Una cosa che salta subito all’occhio osservando le immagini dell’arresto di un mafioso, uno ‘ndranghetista, un camorrista o un affiliato a qualcun’altra delle troppe associazioni a delinquere che infestano la nostra povera Italia, è l’espressione degli interessati quando, affiancati da due agenti che li tengono per i gomiti, escono dal luogo dell’arresto o sono trasferiti da un tribunale a un carcere.

Non c’è, in loro, alcun cenno di disagio per le manette che hanno ai polsi né di fastidio per la mano dell’agente che preme loro la testa mentre salgono in auto. Al contrario sono sfrontati, altezzosi, spesso irridenti. E camminano a testa alta, guardandosi intorno fieri e orgogliosi.

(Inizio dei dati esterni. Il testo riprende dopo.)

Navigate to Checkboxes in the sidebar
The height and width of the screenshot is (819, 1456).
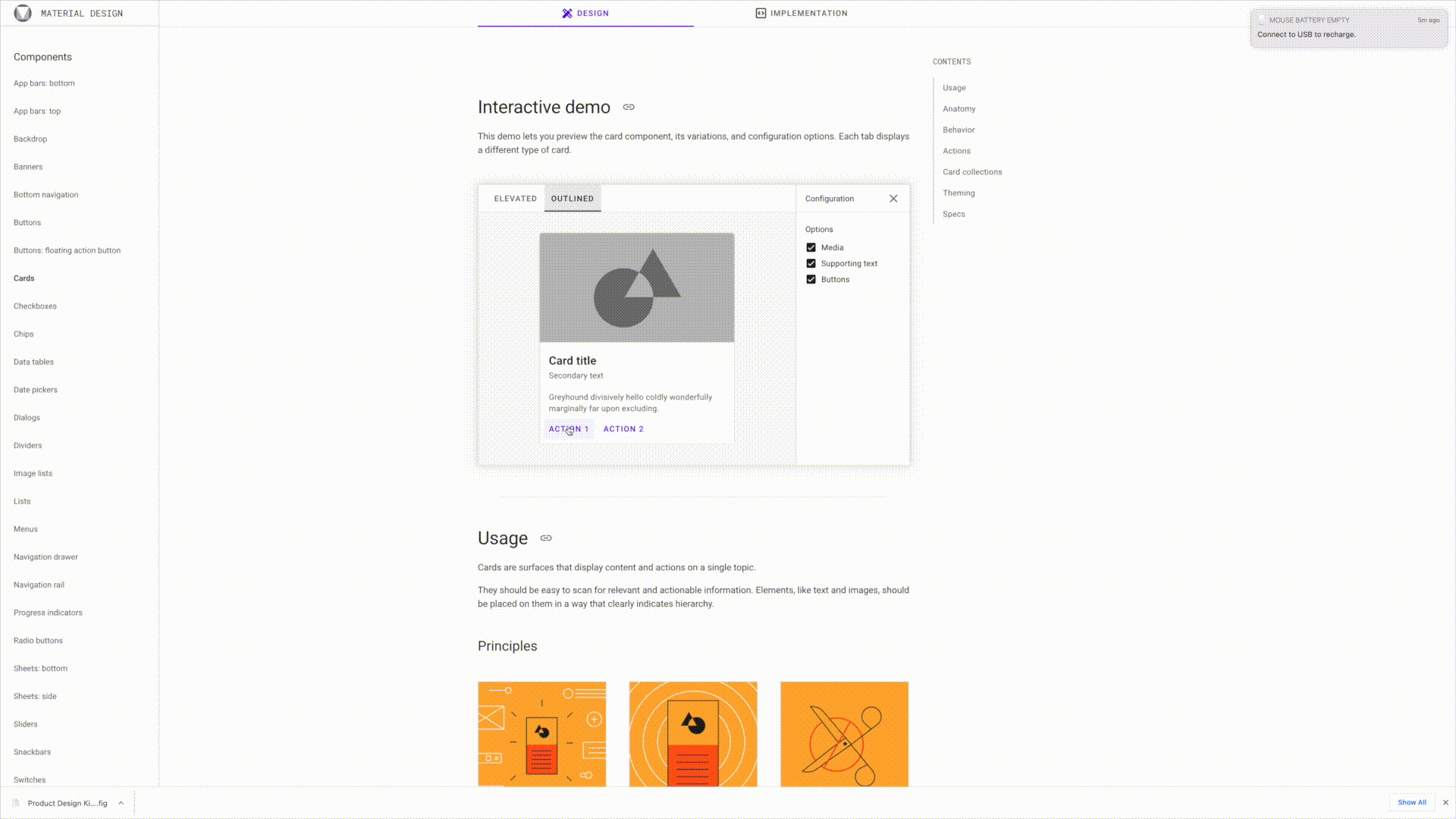coord(35,306)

I delinquenti “normali”, tipo i funzionari corrotti e i politici beccati a prendere o chiedere mazzette, e gli affaristi che corrompono, al momento dell’arresto si nascondono il volto. Lo stesso fa l’assassino non professionista, quello che ha appena massacrato la ex, o la moglie, o la fidanzata, o ha stuprato un bambino o una donna; e perfino il professionista, il “normale” rapinatore, cerca di non essere riconosciuto: sa di essersi comportato da delinquente, o almeno in quel momento se ne rende conto; e cerca di non farsi vedere, auspicabilmente per la vergogna.

Loro, i mafiosi, no: loro non si considerano delinquenti. Si considerano, se mai, concorrenti: concorrenti dello Stato, al quale contendono il controllo del territorio, dell’economia, degli affari e delle vite. Se ne infischiano dei codici e delle leggi dello Stato perché, di leggi e codici, hanno i loro.

È questo il lato terribile della loro mentalità: hanno ucciso, rubato, estorto ed hanno oppresso e asfissiato un territorio; ma si sentono la coscienza tranquilla perché in base ai loro parametri hanno agito nel rispetto delle regole.

Ci sono cresciuti, con questa mentalità; e viene da dubitare che, anche ammesso che ci provasse, il sistema carcerario possa rieducare quelle persone e rimuovere dalla loro mente quel sistema di disvalori che essi, al contrario, considerano un sistema di valori. Bene fa Roberto Saviano a mettere continuamente in evidenza che il problema delle mafie sta nell’ambiente, soprattutto psicologico, in cui esse allignano. Il gaudio espresso dal premier Matteo Renzi per l’arresto di Ernesto Fazzolari è legittimo ma insufficiente, perché le mafie non si possono sconfiggere soltanto con la repressione, per quanto utile ed efficiente essa possa essere.

Le mafie (è stato detto e ridetto, ma giova ripeterlo) si sconfiggono rimuovendo le condizioni che, in territori come la nostra Calabria, fanno sì che queste gramigne possano attecchire e diffondersi: prima di tutto con una politica onesta ed efficiente e non autoreferenziale e sterile; e poi con programmi di vero sviluppo, e con una scuola che davvero educhi i cittadini a sentirsi tali: a sentirsi parte dello Stato e non, come purtroppo oggi succede spesso, sue vittime.

Solo così l’Ernesto Fazzolari di turno, al momento dell’arresto, si sentirà costretto a tenere gli occhi bassi e a vergognarsi del suo passato. Altrimenti continuerà a mostrarsi fiero e orgoglioso e a destare l’ammirazione di coloro che i delinquenti come lui non li considerano assassini e sfruttatori ma al contrario vendicatori, perfino giustizieri ed eroi; e, quel che è peggio, esempi da imitare.